The DEA soon hit the Colombians again, arresting their sellers in New York and Miami and using the cases to indict kingpins back home on conspiracy charges. Faced with American jail time, Colombians took their deal with the Mexicans to a third phase, getting out of the United States altogether and letting Mexicans sell it there. Bergman explains their reasoning:
“They were thinking, ‘How do I diminish my exposure to potential extradition? Why don’t I just hand this whole thing to the Mexicans? I still make a huge amount of money and I lower my exposure to potential extradition as it’s no longer my kilo. I get out of the business because it is getting too much pressure to do this in the United
States. And concurrently I’ve got the European market, I’m making hand-over-fist money in Europe, I’m making tons of money in Mexico. Let the Mexican cartels deal with the DEA and the FBI and the U.S. customs.’”
However, Bergman goes on, U.S. laws were later changed so prosecutors could extradite Colombians even if they weren’t directly connected to sellers in the United States. Someone selling drugs abroad could now be nailed just by knowing those drugs were headed to American soil. At the same time, the Colombian national police began to hammer the drug barons from behind.
“It completely backfired. Not only did the Colombians make less money, not only did the Mexicans take over, but the Colombians were being extradited left and right, and the cases being built against them were stronger and more powerful. The Colombians never quite got it. They always played checkers and never really played chess. They never really thought two steps ahead.”

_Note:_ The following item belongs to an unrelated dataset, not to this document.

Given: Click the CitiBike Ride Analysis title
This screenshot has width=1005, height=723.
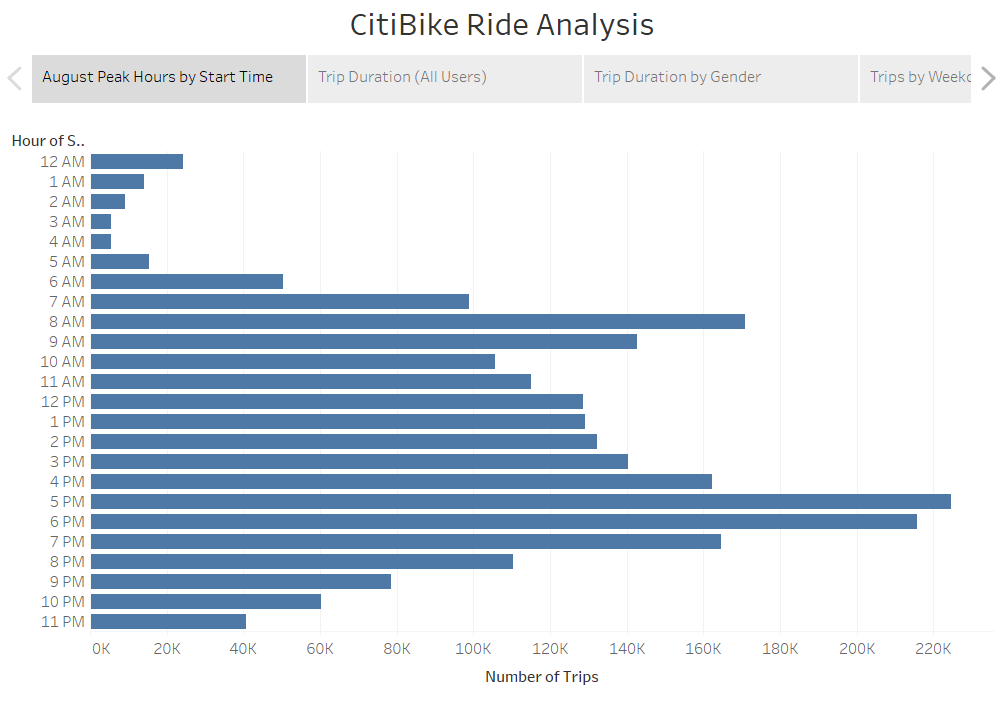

Up in Mexico, this meant cartels were raking in more money than ever before. Reports ebbed out of huge fiestas from Tijuana to the Gulf of Mexico, with guests arriving on private jets, tigers displayed in cages, and beauty queens serving up cocaine. These were party years on the border. And in turn, bigger bribes than ever flowed into the system.
During seven decades of PRI rule, the loudest allegations of narco corruption at the top are shouted at President Salinas. Nothing has been conclusively proven. But investigations themselves highlight the depth of suspicion about the government’s role in organized crime at the end of the twentieth century.